La Chiesa di San Vincenzo a San Severino Lucano in provincia di Potenza dove sono stati celebrati i funerali della signora Maria Adalgisa Nicolai (di Francesco Dattoli, licenza CC BY-SA 4.0)
Maria Adalgisa Nicolai, 58 anni, fu uccisa dal compagno Giovanni Fabbrocino, 65 anni, la sera del 27 luglio 2020 a Portici in provincia di Napoli.[1][2]
In seguito al delitto, l'uomo si era gettato dal terzo piano dello stabile dove la coppia risiedeva nel centro della città, a pochi passi dalla linea ferroviaria Circumvesuviana. Alcuni vicini avevano allertato i soccorsi dopo aver notato il sessantacinquenne esanime, riverso sull'asfalto.

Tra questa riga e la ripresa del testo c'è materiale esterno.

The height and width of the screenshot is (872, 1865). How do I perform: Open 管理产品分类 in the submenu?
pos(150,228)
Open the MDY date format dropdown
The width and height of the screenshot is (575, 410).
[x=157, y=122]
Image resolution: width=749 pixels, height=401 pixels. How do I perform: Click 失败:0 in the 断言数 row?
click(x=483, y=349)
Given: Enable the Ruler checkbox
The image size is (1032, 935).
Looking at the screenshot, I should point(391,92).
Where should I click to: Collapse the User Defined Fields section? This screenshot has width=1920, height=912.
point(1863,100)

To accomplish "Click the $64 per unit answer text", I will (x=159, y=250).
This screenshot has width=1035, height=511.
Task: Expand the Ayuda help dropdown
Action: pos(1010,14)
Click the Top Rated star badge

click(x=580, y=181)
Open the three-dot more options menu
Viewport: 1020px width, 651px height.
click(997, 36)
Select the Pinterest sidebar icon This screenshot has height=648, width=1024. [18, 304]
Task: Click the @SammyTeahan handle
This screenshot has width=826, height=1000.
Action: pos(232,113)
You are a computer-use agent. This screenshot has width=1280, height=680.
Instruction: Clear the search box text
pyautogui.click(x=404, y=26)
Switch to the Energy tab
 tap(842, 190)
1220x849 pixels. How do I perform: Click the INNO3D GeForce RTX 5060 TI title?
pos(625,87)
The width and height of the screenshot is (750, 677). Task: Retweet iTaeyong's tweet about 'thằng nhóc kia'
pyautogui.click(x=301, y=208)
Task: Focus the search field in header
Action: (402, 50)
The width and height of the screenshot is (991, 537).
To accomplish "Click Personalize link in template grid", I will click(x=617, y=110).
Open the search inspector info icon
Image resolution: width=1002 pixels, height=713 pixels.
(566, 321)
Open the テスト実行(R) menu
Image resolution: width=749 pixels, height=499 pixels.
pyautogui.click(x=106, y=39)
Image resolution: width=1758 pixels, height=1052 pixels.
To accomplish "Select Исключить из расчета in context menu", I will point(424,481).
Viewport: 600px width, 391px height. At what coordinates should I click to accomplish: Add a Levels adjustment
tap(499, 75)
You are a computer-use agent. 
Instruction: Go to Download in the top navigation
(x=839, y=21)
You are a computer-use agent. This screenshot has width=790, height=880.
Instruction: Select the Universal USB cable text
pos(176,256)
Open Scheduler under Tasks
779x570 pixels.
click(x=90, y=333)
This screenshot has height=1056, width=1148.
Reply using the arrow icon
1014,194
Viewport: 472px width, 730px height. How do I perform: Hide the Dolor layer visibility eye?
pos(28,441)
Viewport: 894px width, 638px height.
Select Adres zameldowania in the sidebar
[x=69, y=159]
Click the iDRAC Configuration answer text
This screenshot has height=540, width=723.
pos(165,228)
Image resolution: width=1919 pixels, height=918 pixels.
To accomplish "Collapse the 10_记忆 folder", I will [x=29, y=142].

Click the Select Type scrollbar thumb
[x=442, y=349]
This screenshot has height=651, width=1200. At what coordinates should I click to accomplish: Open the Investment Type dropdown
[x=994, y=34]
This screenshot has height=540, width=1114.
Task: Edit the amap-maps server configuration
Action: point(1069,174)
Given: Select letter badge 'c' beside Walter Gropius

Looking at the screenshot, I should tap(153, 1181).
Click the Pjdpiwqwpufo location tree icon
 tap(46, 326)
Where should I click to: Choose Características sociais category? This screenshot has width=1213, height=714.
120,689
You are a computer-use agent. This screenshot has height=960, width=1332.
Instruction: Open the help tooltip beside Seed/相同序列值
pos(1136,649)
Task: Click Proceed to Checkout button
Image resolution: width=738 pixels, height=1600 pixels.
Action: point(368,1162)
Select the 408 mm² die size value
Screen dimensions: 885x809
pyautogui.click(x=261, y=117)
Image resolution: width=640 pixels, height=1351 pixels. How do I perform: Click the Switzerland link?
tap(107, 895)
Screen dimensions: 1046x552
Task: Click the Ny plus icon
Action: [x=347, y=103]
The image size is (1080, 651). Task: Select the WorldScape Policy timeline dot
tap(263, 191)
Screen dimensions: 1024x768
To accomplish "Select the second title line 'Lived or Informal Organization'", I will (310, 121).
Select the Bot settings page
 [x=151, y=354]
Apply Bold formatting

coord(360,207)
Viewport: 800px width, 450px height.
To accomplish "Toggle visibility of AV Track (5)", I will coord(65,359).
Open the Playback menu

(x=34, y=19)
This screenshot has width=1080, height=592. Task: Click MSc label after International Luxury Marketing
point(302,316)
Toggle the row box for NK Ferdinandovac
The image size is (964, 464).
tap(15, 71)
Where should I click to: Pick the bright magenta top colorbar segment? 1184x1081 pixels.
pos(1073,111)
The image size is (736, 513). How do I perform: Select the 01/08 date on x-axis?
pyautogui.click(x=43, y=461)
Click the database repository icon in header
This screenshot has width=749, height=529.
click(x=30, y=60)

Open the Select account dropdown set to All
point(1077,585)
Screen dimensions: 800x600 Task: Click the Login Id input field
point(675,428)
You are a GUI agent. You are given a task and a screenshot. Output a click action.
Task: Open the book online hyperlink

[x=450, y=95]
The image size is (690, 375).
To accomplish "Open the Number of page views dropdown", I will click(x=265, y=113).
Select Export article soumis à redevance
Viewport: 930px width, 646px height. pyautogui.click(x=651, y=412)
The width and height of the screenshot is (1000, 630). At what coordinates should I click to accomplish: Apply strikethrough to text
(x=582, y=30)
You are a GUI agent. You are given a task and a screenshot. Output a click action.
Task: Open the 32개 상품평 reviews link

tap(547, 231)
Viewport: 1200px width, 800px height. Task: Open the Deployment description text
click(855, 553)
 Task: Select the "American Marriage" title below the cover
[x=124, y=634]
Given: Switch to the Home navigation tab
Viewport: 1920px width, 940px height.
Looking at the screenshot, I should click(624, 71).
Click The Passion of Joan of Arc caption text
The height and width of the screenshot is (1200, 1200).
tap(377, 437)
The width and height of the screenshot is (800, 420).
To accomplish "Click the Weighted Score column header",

Sul posto intervennero i Poliziotti e i Carabinieri che, per accedere all'appartamento dove si trovava il cadavere della donna, si dovettero arrampicare su un'impalcatura, montata su una parte dell'edificio per alcuni lavori di ristrutturazione. All'interno fu rinvenuto il corpo senza vita della cinquantottenne, martoriato da numerose ferite d'arma da taglio.[3][4]
Il personale medico non ha poté fare altro che constatare il decesso per entrambi. Lui era disoccupato mentre lei, originaria di San Severino Lucano in provincia di Potenza, era una docente ricercatrice della Facoltà di Agraria dell'Università Federico II di Napoli, dove si era laureata nel 1991.
L'omicidio-suicidio sarebbe avvenuto al culmine di una violenta lite. L'uomo avrebbe prima colpito la vittima con un martello, facendole perdere coscienza, poi infierì ripetutamente sul suo corpo, sventrandolo con un coltello da cucina, probabilmente nel tentativo di sezionarlo e occultarlo a pezzi. Addirittura parti di organi interni furono sparsi sul pavimento e il cuore sarebbe stato strappato via dal petto a mani nude.[5] Tuttavia il sessantacinquenne non riuscì nel suo intento e, colto dalla disperazione, si lanciò nel vuoto per porre fine alla propria esistenza.

Uno scorcio di Portici dal porto del Granatello (di PiE81, licenza CC BY-SA 4.0)
La coppia conviveva da circa cinque anni, ma non in maniera costante. Dalle testimonianze raccolte, i due avrebbero discusso animatamente già nelle ore precedenti e i vicini avevano udito diverse urla provenire dal luogo del drammatico episodio.[3][4] Sul posto non furono rinvenuti biglietti o messaggi lasciati per spiegare il gesto.
Gli investigatori avevano interrogato alcuni conoscenti per cercare di comprendere le motivazioni delle ultime liti. Secondo vari racconti, Fabbrocino aveva un particolare timore nel contrarre il Covid-19 e sarebbe stato insofferente all'ipotesi che la compagna potesse passare da sola le vacanze nel proprio paese di origine, San Severino.[6][7]
Ufficialmente non furono mai state registrate segnalazioni o denunce per maltrattamenti, ma la ricercatrice circa un mese prima del delitto si era rivolta alla Onlus Gazebo Rosa che gestiva un centro antiviolenza in provincia di Napoli. Secondo quanto riferito dalla presidente dell'associazione, Rosa Visciano, la vittima veniva maltrattata e minacciata frequentemente dall'uomo che avrebbe dovuto assumere degli psicofarmaci, ma non poteva perché era ipocondriaco.[8]